*INSTRUCTIONS FOR THE TASK*:
Rewrite the data that begins at the line containing "Image resolution: width=1920" and stops after the line containing "click(249, 15)", reproducing every line in full but offsetting each coordinate in the answers by adding 98.

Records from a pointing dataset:
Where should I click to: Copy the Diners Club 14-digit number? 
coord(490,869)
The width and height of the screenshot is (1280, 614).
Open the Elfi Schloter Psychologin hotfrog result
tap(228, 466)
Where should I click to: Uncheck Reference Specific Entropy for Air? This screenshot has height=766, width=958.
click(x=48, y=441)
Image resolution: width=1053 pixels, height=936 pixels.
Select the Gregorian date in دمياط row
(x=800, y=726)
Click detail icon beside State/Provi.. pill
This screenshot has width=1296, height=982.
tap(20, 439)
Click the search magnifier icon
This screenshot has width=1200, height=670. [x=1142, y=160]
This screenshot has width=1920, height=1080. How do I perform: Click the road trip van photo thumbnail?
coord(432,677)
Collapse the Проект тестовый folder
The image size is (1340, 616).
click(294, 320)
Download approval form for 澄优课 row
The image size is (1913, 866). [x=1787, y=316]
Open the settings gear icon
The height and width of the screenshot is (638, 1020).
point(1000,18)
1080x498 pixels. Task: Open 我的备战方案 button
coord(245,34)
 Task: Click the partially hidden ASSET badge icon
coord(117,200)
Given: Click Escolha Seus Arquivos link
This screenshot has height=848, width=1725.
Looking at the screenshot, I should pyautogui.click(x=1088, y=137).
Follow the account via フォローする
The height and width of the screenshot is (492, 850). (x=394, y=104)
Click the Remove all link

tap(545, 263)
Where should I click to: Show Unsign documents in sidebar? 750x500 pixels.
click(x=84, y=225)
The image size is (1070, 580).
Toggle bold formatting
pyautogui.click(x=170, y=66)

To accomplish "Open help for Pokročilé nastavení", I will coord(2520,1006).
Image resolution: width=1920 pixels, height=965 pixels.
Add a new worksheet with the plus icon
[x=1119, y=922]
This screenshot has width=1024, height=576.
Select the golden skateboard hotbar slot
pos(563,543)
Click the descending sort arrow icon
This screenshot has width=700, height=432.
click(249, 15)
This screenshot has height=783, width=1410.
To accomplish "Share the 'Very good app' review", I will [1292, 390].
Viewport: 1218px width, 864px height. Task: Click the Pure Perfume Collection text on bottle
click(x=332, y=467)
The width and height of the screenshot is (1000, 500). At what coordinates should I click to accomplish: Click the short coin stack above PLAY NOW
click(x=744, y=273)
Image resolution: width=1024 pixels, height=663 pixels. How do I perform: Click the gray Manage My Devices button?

*EXERCISE RESULT*:
Image resolution: width=1920 pixels, height=965 pixels.
Add a new worksheet with the plus icon
[x=1217, y=1020]
This screenshot has width=1024, height=576.
Select the golden skateboard hotbar slot
pos(661,641)
Click the descending sort arrow icon
This screenshot has width=700, height=432.
click(347, 113)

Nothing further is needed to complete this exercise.